Intanto gioca a favore di questa scelta il fatto che, proprio per colpa di Italia viva, non c’è una nuova legge elettorale. In caso di elezioni anticipate andremo infatti al voto con il “Rosatellum”, previa riduzione di un terzo dei collegi e degli eletti. Ed è evidente che una alleanza Pd-5Stelle, rafforzata da una “lista Conte”, potrebbe non solo essere vincente in tutto il Centro-Sud ma diventare competitiva anche in alcune zone del Nord, come ad esempio in Liguria.
Il secondo argomento a favore del piano B sta nel fatto che il consenso maturato intorno al premier durante la gestione della pandemia andrebbe rapidamente raccolto. Alla lunga potrebbe affievolirsi, mentre oggi sembra un consenso solido – su questo concordano tutti i sondaggisti – e sufficiente a dare una casa a molti “uscenti” in cerca di un facile approdo.

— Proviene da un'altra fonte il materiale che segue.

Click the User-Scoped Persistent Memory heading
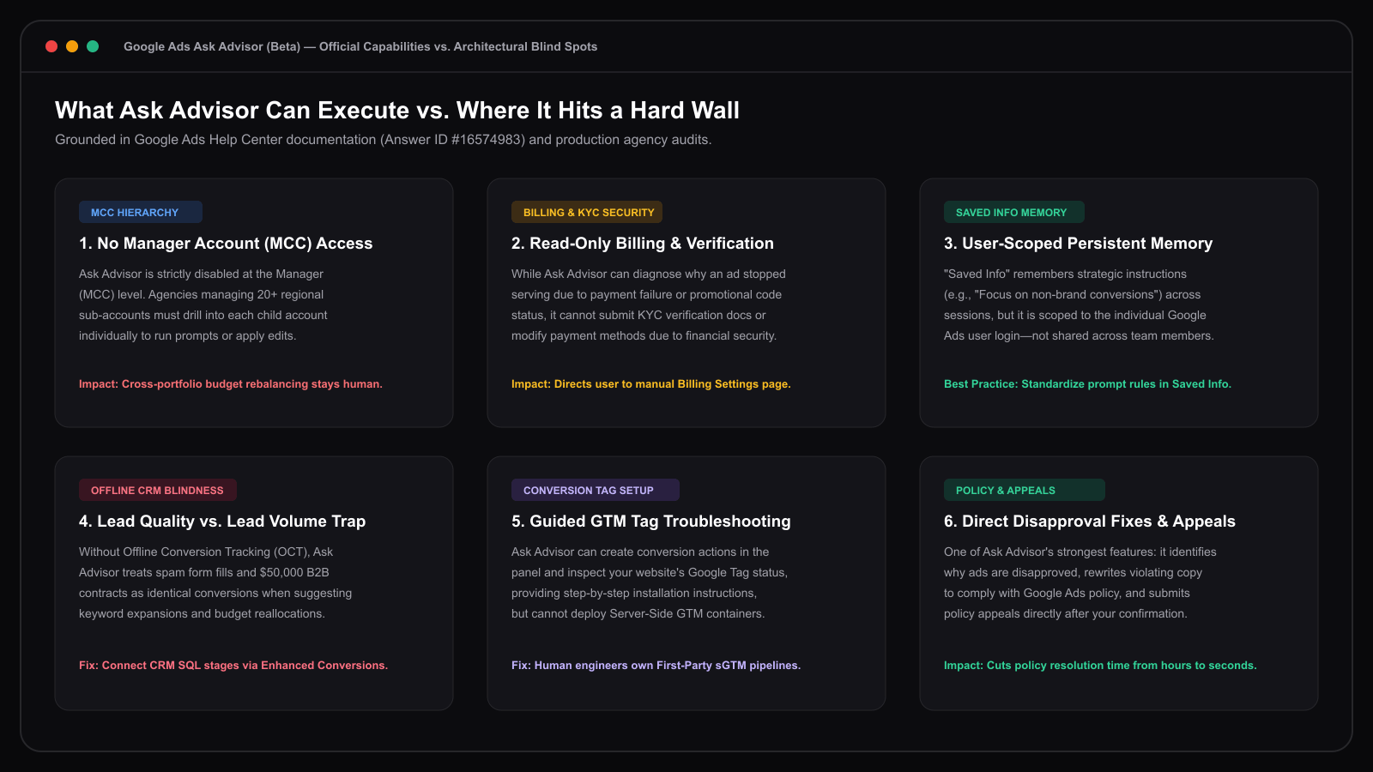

Infine, se possiamo considerare il gruppo dirigente del Pd – a cominciare da Zingaretti – da sempre propenso al voto e interessato a cambiare i propri gruppi parlamentari (ancora troppo legati all’ex segretario), la novità potrebbe proprio essere rappresentata dal cambio di atteggiamento dei 5 Stelle. Se è vero che la loro rappresentanza ne uscirebbe in ogni caso più che dimezzata, una lista Conte di supporto sarebbe un modo per non disperdere del tutto le proprie forze. Senza contare che combinando politiche ed amministrative molti dei problemi aperti – a cominciare dal comune di Roma – troverebbero una facile e ragionevole soluzione.
È ancora convinto il furbissimo Renzi di fare il playmaker a cui spettano le prossime mosse e non – ancora una volta, come già è successo lo scorso agosto – il “servo sciocco” della nuova maggioranza sognata a suo tempo da Grillo e messa in opera da Zingaretti, Di Maio e Conte?